Learning is essentially a social activity, where people scaffold and extend each other’s knowledge gain [54], but in recent years, new theories have emerged to explain distributed forms of learning that have been made possible through mobile technology and social media. Digital forms of scaffolding emerge where learners access new knowledge using personal devices [55]. The power differentials between experts and novices is also thought to be diminishing due to new and emerging forms of peer learning and knowledge production. This ‘paragogical’ theory is based on the premise that online networks are sufficiently developed to support user-generated content that can be shared freely and widely [55,56] to inform communities of practice and interest [57] (‘paragogy’ in this context refers to the conscious practice of peer learning, according to [56]). Another emerging theory relates to the increasing mutability of knowledge in the digital age. Proposed by Siemens [58], ‘connectivism’ suggests that knowledge now resides in the network as well as in the minds of those who use it. Learning is amplified and knowledge becomes more widely available as the network of people, tools and connections strengthens. WhatsApp fulfils many of the requirements of this kind of learning, and its rising popularity—particularly among younger generations—assures it continues to be widely used, and scrutinized, in many forms of peer production and information dissemination. The same could be said about Instagram and its uses in medical education, e.g., [59].

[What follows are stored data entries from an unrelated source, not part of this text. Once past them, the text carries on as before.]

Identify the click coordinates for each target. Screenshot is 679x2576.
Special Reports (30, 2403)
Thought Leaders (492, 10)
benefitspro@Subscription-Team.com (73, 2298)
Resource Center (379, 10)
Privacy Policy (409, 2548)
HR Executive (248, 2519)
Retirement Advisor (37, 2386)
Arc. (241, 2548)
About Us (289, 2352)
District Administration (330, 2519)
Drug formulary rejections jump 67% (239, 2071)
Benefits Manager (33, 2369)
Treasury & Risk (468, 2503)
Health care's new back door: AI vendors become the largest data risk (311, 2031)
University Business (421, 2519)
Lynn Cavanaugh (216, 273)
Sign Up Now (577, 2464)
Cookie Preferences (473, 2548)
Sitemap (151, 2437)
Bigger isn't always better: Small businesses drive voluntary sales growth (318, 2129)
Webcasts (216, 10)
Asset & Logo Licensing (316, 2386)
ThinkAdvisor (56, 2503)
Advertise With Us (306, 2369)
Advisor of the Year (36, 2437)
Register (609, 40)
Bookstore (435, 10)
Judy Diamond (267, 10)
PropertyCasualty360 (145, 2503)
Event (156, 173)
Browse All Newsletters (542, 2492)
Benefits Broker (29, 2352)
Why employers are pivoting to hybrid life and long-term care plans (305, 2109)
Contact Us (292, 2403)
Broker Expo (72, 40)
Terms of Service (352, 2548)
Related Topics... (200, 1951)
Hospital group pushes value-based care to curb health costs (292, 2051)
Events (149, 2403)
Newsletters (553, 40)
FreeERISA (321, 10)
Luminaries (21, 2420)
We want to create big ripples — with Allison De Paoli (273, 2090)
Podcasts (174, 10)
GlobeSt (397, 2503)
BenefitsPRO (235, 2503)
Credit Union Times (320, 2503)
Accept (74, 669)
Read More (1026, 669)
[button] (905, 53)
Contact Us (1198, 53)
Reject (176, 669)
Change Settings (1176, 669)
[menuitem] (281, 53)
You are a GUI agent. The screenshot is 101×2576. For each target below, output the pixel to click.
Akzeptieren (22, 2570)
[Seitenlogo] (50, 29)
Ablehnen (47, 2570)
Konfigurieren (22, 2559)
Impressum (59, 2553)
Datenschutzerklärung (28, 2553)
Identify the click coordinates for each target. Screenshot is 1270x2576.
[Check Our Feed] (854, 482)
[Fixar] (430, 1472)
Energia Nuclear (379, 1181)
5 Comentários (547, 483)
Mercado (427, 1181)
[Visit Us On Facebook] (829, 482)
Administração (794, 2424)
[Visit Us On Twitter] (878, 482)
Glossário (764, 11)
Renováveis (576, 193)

4.2. A Plethora of Options

Despite similar functionalities being offered on the main Facebook platform, e.g., photo- and video-sharing with hashtags on timelines, and private multimedia chat and messaging with single contacts or groups, there are still very many millions of users worldwide who prefer Instagram and/or WhatsApp over Facebook (or use Instagram and/or WhatsApp in addition to Facebook), particularly on smartphones. In a large sample of 2418 users, Montag et al. [60] recorded WhatsApp behaviour over a four-week period. Their data showed that the use of WhatsApp accounted for almost 20% of all smartphone behaviour compared with Facebook, which accounted for less than 10% of all recorded behaviour in the same study. In another survey conducted in 2015 [61], only 2% of UK doctors and 4% of US doctors reported using WhatsApp to communicate with patients in the month preceding the survey, compared to 87% in Brazil, 61% in Italy and 50% in China (in China, WeChat is used as WhatsApp’s equivalent).
Going beyond Facebook, Inc.’s offerings, several other tools and services exist, such as Skype (does not enforce account tying to user’s cellular mobile number, [62]), WeChat (tied to user’s cellular number—[9]), Viber (tied to user’s cellular number, [63]), etc., but some of these alternative options are seen as more complex to use, offering less immediacy and spontaneity. Immediacy has been identified as one of the key affordances for successful learning and information dissemination in digital environments [36,64]. On the other hand, some of the available alternative options feature unique functionalities that might be useful in certain scenarios, e.g., Skype Translator applied to patient care [65]. Furthermore, encryption levels vary across these different options, which might be a decisive factor in preferring one service over the other, e.g., encrypting private messages only when they are in transit between a user’s device and company servers, where they are stored and can be handed over if required by law (as in the main Facebook platform, for example) vs. end-to-end encryption, with the company not storing messages on its servers (as in WhatsApp, for example).
As with many other things in life in which there are many options and models to choose from (e.g., cars, smartphones, computers, etc.), it is an advantage to see Facebook embracing alternatives within its own portfolio of services and to have other options from different providers as well. Competition produces better services, and the availability of a number of options to select from enables end users to choose the service that best matches their individual and local needs, though this can, at times, be a confusing task to some people. However, with trial and error and by learning from the experiences of others (e.g., reports in the published literature as covered in this article), most users and teams will be able to find the tool(s) and protocols that best work for them.
Indeed, the different social media platforms on offer today are not mutually exclusive, and can in fact be synergistic. For example, the US CDC has established a presence on a good number of these platforms (Instagram being just one of them, [10]) to ensure the widest possible dissemination of its public health messages and to reach out to more people wherever they might be online. Different platforms will often have different but also overlapping demographics, and this should be carefully considered and leveraged by health and healthcare organizations when devising their social media outreach strategies.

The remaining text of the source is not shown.